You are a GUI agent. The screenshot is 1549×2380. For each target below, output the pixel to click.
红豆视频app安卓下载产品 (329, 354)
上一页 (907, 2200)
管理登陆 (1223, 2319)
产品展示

● ● ● ● ●

What is needed is an exact copy of every entry.

You are a GUI agent. The screenshot is 1549×2380. For each target below, output the pixel to click.
红豆视频app安卓下载产品 (329, 354)
上一页 (907, 2200)
管理登陆 (1223, 2319)
产品展示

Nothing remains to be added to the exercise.